◆ Texto fornecido:
■ ■ ■

Piedade para nós que trabalhamos nas fronteiras do ilimitado e do futuro, suplicou Apollinaire e, de facto, somos dignos de piedade. Há uns verões, num mosteiro da Roménia, o bispo cantou, com os padres e os seminaristas, uma oração pelas almas eternas dos escritores falecidos. Era uma igreja belíssima, no alto de uma encosta batida pelo vento e pelos grandes bandos de corvos chegados da Ucrânia, cujos campos de trigo se viam muito ao longe, e o canto, de dezenas e dezenas de vozes, alargava-se pelas nogueiras à volta da igreja, profundo, omovente, cheio, em simultâneo, de tristeza e de esperança, enquanto eu pensava em Gogol, o grande génio da Ucrânia, que nos retratos se assemelhava a um corvo, botando no fogo, a soluçar, toda a segunda parte das suas extraordinárias "Almas Mortas" e, em seguida, deitando-se na cama, recusando comer, até à agonia poucos dias depois: a literatura também tem os seus mártires, e nunca esquecerei a comoção que senti nessa igreja e a certeza que Gogol voava também, com os restantes corvos, em torno da colina, sobre as nogueiras em flor. Apollinaire, ainda: abram-me esta porta à qual bato a chorar, num verso que poderia ter sido composto por qualquer criador e que está sempre presente em mim diante de todas as obras de Arte. Abram-me esta porta à qual bato a chorar, é o que oiço, desde os poemas babilónicos, de há doze mil anos, até à mínima palavra de hoje. E quando Maiakovski explicou

 

(desculpem tanta referência)

■ ■ ■

◆ Instrução A: Traduza para inglês esta frase do texto fornecido: "Abram-me esta porta à qual bato a chorar, é o que oiço, desde os poemas babilónicos, de há doze mil anos, até à mínima palavra de hoje."
◆ Instrução B: Retome o texto fornecido, sobre Apollinaire, Gogol e a literatura, no ponto em que ele termina e dê-lhe continuação.

◆ Dados fornecidos:
■ ■ ■

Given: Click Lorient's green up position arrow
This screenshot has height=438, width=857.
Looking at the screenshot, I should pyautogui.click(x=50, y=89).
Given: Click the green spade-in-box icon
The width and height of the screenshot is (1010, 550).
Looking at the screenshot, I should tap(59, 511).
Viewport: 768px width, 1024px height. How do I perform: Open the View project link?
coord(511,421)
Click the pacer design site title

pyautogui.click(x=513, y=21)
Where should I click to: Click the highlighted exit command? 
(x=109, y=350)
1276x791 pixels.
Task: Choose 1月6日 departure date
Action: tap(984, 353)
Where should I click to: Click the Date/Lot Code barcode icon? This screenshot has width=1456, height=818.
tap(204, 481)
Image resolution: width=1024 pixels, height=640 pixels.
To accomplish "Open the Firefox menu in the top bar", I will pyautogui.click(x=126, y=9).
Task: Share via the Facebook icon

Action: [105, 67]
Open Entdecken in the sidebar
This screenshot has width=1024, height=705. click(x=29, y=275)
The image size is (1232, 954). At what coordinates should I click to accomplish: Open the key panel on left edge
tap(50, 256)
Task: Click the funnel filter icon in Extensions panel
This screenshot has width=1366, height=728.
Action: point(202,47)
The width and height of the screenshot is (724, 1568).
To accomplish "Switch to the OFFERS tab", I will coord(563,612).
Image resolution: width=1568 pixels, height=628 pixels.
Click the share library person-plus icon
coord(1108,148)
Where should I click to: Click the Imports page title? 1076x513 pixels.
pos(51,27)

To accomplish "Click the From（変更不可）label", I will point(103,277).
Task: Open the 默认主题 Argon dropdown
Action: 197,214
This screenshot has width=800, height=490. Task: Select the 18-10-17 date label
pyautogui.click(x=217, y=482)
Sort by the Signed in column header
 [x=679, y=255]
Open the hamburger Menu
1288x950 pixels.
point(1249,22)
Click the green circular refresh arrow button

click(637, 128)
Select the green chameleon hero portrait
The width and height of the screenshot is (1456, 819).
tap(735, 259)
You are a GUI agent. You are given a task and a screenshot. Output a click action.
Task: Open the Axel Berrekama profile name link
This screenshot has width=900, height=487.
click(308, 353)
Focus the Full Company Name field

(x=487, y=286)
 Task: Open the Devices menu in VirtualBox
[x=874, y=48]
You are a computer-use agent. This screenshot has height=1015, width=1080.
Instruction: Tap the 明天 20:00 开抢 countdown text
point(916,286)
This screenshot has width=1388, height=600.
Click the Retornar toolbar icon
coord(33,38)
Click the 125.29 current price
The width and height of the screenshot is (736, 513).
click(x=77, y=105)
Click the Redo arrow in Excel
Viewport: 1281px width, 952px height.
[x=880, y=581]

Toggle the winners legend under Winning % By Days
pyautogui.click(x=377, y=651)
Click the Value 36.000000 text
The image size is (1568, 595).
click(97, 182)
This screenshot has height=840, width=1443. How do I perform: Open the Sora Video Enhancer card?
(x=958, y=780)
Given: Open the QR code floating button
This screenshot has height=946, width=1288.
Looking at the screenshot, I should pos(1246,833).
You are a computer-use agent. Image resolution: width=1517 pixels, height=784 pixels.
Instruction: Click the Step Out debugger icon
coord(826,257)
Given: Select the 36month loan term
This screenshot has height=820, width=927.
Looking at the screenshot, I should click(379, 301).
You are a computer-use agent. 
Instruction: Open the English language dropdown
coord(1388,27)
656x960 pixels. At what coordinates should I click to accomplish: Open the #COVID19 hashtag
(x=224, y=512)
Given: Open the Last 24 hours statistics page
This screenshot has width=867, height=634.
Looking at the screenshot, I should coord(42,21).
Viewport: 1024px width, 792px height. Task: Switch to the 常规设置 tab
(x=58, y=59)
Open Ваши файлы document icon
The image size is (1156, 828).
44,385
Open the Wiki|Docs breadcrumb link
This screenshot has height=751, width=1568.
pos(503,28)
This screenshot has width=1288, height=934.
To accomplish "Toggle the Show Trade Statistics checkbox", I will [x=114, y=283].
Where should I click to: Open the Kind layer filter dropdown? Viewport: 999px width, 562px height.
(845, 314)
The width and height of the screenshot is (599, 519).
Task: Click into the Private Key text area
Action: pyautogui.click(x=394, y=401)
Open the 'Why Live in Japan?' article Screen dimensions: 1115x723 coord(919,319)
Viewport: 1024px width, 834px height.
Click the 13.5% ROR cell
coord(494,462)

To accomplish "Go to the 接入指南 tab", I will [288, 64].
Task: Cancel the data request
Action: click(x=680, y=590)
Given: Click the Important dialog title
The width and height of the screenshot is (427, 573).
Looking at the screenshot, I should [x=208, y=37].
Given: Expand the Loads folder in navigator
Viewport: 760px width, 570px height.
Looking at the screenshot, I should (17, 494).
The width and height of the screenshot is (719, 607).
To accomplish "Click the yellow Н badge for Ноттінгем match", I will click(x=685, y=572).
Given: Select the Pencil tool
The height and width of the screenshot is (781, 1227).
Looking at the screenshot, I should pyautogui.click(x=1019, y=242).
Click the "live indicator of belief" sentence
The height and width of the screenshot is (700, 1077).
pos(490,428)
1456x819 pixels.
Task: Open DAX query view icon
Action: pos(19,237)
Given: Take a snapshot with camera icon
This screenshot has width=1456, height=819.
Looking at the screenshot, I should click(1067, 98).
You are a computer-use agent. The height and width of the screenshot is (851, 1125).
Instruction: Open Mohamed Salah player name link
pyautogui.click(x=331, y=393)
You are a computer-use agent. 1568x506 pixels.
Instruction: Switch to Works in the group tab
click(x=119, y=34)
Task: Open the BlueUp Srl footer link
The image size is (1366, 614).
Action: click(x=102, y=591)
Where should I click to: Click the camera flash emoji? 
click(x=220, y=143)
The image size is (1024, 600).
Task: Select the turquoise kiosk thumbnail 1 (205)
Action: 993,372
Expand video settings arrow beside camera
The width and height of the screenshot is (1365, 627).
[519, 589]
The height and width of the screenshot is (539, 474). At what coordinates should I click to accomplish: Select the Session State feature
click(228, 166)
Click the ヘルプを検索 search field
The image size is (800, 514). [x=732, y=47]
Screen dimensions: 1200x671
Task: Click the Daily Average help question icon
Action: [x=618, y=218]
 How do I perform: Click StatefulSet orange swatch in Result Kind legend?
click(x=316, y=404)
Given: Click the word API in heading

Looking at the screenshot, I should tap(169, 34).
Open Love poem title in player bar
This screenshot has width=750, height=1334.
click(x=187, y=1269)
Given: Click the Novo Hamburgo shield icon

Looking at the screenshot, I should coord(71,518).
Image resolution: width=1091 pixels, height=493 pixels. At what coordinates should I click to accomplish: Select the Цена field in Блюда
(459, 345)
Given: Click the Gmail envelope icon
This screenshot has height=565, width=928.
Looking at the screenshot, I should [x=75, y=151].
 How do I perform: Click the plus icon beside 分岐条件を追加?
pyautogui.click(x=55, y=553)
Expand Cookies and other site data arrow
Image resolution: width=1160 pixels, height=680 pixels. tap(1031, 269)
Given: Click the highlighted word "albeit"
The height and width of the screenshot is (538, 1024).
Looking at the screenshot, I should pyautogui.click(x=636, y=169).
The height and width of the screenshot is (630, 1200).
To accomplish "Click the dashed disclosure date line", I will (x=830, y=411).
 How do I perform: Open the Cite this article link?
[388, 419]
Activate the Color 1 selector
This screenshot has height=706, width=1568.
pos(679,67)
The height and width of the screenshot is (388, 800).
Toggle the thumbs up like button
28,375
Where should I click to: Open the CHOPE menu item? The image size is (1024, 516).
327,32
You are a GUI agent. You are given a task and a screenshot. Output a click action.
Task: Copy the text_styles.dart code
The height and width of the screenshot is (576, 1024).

■ ■ ■

◆ Resultado A: Open this door for me, on which I knock weeping, is what I hear, from the Babylonian poems of twelve thousand years ago down to the smallest word of today.

◆ Resultado B:
comigo a Anatomia enlouqueceu: sou todo coração, estava a falar por nós.

 

Conheci homens políticos importantes, desportistas excepcionais, criaturas de extrema bondade, santos anónimos de alminhas puras mas jamais me emocionei tanto como perante os criadores, não pela sua capacidade de nos oferecerem a beleza na palma da mão estendida, juntamente com a dignificação do Homem, mas pelo enorme padecimento inerente a esta capacidade, e a certeza pavorosa do seu trabalho estar destinado a ficar incompleto.

 

Vem-me à cabeça Tolstoi moribundo, numa estação de caminho de ferro, percorrendo o cobertor com os dedos no gesto de escrever. É dessa maneira que gostaria de me ir embora: a escrever, com os dedos incertos, numa dobra de lençol, na tentativa falhada de completar o meu De Profundis necessariamente fragmentário. Oxalá, numa igreja da Roménia, cercada de corvos e nogueiras, um único seminarista, porque um único seminarista me chega, reze cantando pela alma eterna de mais um pobre escritor falecido.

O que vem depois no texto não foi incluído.